Directions for this task:
Reproduce the items below word for word, from the line containing "The height and width of the screenshot is (349, 644)." down to the line containing "point(99,39)", both lines included. Leave the pictures out.

Given data:
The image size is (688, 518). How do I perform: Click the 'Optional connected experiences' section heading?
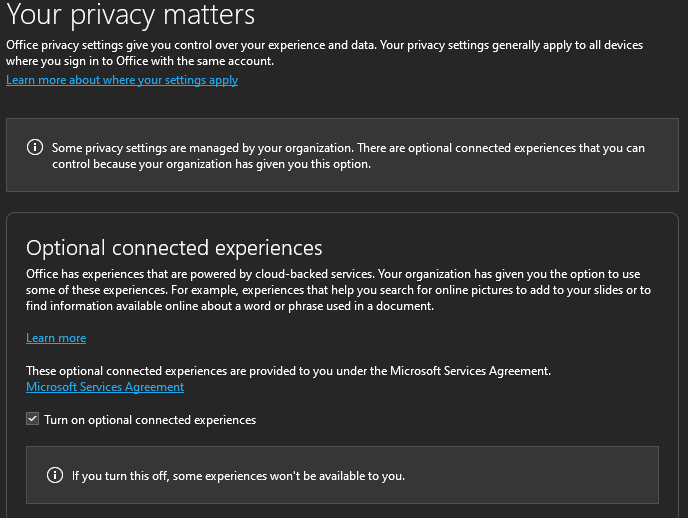(174, 248)
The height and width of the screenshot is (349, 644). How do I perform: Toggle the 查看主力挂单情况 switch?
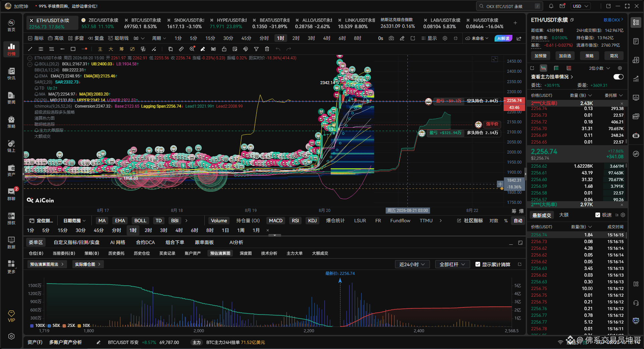618,77
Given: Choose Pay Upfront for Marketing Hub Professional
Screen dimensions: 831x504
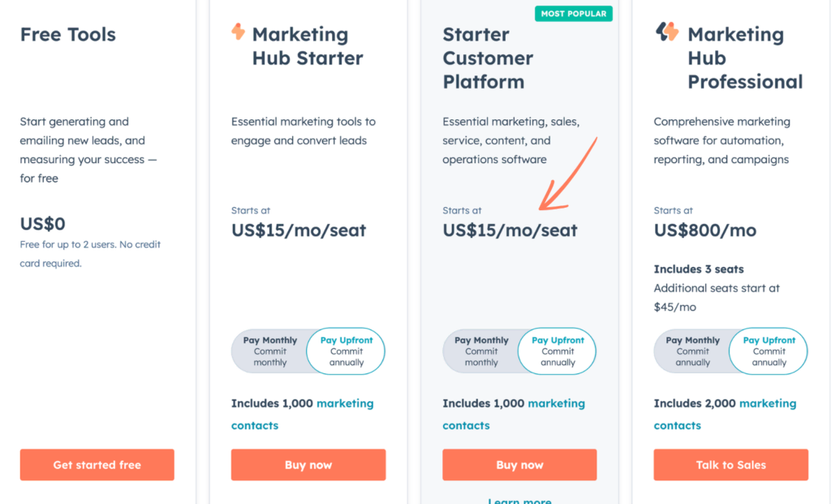Looking at the screenshot, I should point(769,351).
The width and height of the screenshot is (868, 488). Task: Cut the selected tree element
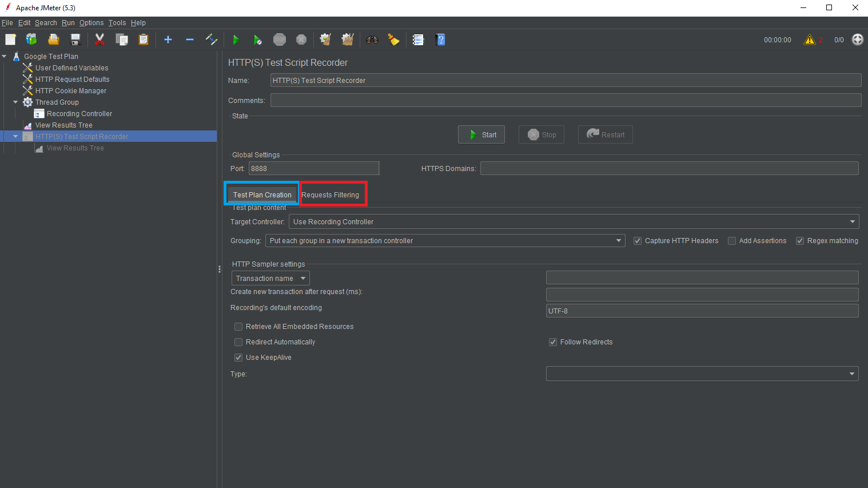point(99,39)
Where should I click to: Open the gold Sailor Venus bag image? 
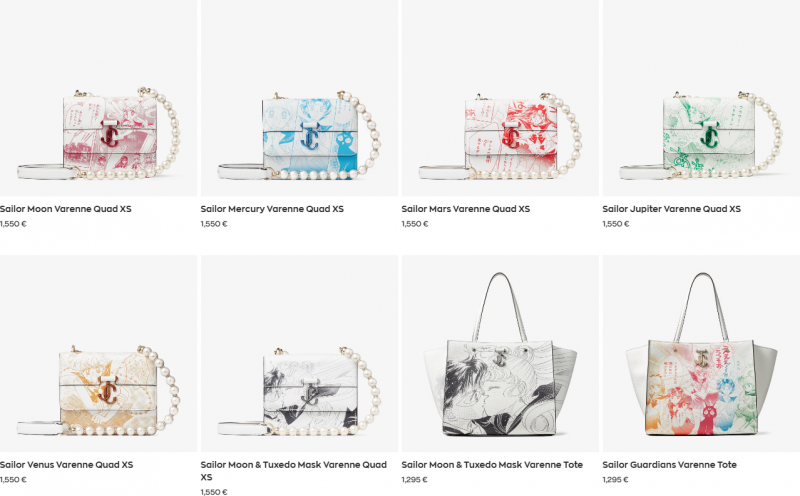click(x=98, y=354)
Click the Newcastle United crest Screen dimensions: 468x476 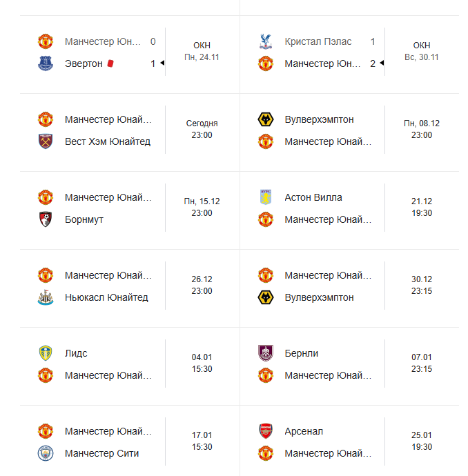tap(46, 297)
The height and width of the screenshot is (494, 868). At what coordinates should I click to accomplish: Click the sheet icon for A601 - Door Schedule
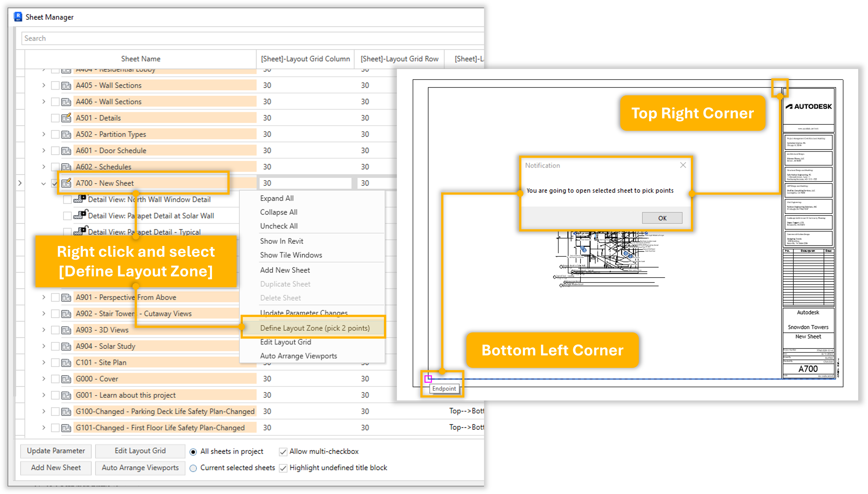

Solution for this task:
The height and width of the screenshot is (349, 644). How do I perform: Toggle the 查看主力挂单情况 switch?
618,77
Given: Choose Pay Upfront for Marketing Hub Professional
Screen dimensions: 831x504
Looking at the screenshot, I should point(769,351).
The width and height of the screenshot is (868, 488). Task: Cut the selected tree element
point(99,39)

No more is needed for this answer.